- TASK DETAILS:
The entries below contain a line with "This screenshot has height=738, width=443." and a line with "Task: Click the chevron". Retype exactly everything from the first down to the second, both included, and nothing else.

- DATA:
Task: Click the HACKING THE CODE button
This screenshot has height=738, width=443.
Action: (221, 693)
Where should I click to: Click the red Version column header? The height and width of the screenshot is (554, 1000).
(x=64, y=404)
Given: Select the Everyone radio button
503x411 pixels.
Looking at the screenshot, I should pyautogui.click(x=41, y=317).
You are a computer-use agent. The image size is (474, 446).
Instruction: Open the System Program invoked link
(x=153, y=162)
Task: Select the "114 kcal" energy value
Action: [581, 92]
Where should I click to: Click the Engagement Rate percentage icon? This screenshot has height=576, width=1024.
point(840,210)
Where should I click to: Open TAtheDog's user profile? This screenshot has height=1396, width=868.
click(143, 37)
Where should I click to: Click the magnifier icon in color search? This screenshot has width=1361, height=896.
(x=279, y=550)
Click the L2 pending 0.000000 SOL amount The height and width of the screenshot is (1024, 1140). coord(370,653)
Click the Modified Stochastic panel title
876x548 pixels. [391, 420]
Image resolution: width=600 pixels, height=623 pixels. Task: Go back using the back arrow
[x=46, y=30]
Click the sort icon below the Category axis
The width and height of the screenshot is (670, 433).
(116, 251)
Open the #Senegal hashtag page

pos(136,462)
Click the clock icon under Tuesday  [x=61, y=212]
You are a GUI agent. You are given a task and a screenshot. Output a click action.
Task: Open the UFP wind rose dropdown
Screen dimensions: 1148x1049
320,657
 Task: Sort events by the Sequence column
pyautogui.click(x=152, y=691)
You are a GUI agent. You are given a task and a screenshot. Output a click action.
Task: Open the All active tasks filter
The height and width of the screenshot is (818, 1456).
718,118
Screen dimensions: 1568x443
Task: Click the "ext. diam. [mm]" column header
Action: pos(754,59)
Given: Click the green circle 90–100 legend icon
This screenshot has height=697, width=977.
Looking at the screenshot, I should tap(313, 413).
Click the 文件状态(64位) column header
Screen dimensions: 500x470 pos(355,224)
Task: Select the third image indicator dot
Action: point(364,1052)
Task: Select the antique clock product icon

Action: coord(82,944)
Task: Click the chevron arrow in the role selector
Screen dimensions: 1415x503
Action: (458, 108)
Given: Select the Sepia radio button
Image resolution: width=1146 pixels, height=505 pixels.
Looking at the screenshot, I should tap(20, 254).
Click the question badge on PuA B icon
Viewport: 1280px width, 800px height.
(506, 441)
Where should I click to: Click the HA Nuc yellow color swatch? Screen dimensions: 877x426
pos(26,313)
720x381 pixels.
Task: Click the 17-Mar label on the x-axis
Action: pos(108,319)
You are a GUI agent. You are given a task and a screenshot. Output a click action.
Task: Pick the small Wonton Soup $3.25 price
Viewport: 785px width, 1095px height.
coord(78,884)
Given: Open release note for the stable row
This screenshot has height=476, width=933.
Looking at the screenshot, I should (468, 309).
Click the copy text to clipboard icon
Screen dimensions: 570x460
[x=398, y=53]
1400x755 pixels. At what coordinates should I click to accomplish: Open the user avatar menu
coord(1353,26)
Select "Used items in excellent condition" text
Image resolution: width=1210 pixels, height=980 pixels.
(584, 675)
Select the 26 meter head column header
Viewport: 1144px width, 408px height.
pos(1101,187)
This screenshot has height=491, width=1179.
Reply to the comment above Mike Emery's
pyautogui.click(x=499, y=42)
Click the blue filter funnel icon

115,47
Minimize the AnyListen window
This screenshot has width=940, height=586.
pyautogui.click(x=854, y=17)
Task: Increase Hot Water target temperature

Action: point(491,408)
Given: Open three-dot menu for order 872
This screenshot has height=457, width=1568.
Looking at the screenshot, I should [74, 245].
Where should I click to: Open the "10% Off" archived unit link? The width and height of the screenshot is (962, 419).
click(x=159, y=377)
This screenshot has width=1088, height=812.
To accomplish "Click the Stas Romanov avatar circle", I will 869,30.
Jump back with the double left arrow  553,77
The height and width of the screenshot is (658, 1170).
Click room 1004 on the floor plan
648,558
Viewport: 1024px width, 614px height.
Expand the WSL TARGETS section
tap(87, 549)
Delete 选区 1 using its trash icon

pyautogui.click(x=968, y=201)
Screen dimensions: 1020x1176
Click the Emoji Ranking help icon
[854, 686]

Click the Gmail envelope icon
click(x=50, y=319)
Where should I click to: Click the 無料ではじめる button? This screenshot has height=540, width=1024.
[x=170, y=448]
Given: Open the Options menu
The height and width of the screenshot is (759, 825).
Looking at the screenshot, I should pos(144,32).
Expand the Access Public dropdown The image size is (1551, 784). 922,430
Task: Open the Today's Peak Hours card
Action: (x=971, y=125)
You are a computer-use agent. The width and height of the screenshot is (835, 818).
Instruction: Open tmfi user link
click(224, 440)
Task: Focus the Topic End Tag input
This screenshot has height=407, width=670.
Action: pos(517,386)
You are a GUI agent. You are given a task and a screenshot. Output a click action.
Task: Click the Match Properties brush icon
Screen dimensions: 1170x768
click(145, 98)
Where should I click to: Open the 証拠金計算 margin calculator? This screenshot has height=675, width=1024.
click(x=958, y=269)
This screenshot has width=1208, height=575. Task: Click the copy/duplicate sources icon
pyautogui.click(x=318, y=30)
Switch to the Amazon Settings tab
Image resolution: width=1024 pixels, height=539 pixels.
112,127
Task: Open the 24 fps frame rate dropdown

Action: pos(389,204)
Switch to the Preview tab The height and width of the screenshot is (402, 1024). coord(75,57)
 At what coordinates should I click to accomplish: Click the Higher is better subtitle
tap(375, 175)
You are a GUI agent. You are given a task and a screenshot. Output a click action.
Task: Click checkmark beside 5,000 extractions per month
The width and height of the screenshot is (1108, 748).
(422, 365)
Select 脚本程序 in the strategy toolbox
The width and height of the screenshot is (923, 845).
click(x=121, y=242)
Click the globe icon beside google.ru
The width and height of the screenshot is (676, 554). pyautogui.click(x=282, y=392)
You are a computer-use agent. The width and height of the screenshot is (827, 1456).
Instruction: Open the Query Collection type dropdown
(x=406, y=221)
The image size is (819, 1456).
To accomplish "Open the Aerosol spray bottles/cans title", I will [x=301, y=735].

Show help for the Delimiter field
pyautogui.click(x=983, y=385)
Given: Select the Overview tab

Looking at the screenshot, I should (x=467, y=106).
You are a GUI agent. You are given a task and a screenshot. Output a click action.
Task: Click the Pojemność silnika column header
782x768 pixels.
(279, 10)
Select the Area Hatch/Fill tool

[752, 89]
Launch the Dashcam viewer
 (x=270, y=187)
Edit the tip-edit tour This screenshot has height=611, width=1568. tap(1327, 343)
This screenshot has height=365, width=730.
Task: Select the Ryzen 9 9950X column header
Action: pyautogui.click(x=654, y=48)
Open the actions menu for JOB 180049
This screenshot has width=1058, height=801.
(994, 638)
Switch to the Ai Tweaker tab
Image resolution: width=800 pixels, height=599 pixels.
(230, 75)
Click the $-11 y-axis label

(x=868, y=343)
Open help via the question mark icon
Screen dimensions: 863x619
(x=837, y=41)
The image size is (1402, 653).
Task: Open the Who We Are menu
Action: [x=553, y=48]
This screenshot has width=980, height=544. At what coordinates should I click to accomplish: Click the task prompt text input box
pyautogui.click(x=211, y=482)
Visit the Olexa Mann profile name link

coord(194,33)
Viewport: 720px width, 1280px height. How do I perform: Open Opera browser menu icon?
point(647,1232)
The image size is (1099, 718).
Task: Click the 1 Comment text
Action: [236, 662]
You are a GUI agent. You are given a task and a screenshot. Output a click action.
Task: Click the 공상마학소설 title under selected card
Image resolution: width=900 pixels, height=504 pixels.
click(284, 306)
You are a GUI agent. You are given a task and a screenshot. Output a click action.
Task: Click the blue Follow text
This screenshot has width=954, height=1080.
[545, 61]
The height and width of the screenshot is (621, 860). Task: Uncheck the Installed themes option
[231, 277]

- RESPONSE TO THIS TASK:
This screenshot has height=738, width=443.
Action: (221, 693)
Where should I click to: Click the red Version column header? The height and width of the screenshot is (554, 1000).
(x=64, y=404)
Given: Select the Everyone radio button
503x411 pixels.
Looking at the screenshot, I should pyautogui.click(x=41, y=317).
You are a computer-use agent. The image size is (474, 446).
Instruction: Open the System Program invoked link
(x=153, y=162)
Task: Select the "114 kcal" energy value
Action: [581, 92]
Where should I click to: Click the Engagement Rate percentage icon? This screenshot has height=576, width=1024.
point(840,210)
Where should I click to: Open TAtheDog's user profile? This screenshot has height=1396, width=868.
click(143, 37)
Where should I click to: Click the magnifier icon in color search? This screenshot has width=1361, height=896.
(x=279, y=550)
Click the L2 pending 0.000000 SOL amount The height and width of the screenshot is (1024, 1140). coord(370,653)
Click the Modified Stochastic panel title
876x548 pixels. [391, 420]
Image resolution: width=600 pixels, height=623 pixels. Task: Go back using the back arrow
[x=46, y=30]
Click the sort icon below the Category axis
The width and height of the screenshot is (670, 433).
(116, 251)
Open the #Senegal hashtag page

pos(136,462)
Click the clock icon under Tuesday  [x=61, y=212]
You are a GUI agent. You are given a task and a screenshot. Output a click action.
Task: Open the UFP wind rose dropdown
Screen dimensions: 1148x1049
320,657
 Task: Sort events by the Sequence column
pyautogui.click(x=152, y=691)
You are a GUI agent. You are given a task and a screenshot. Output a click action.
Task: Open the All active tasks filter
The height and width of the screenshot is (818, 1456).
718,118
Screen dimensions: 1568x443
Task: Click the "ext. diam. [mm]" column header
Action: pos(754,59)
Given: Click the green circle 90–100 legend icon
This screenshot has height=697, width=977.
Looking at the screenshot, I should tap(313, 413).
Click the 文件状态(64位) column header
Screen dimensions: 500x470 pos(355,224)
Task: Select the third image indicator dot
Action: point(364,1052)
Task: Select the antique clock product icon

Action: coord(82,944)
Task: Click the chevron arrow in the role selector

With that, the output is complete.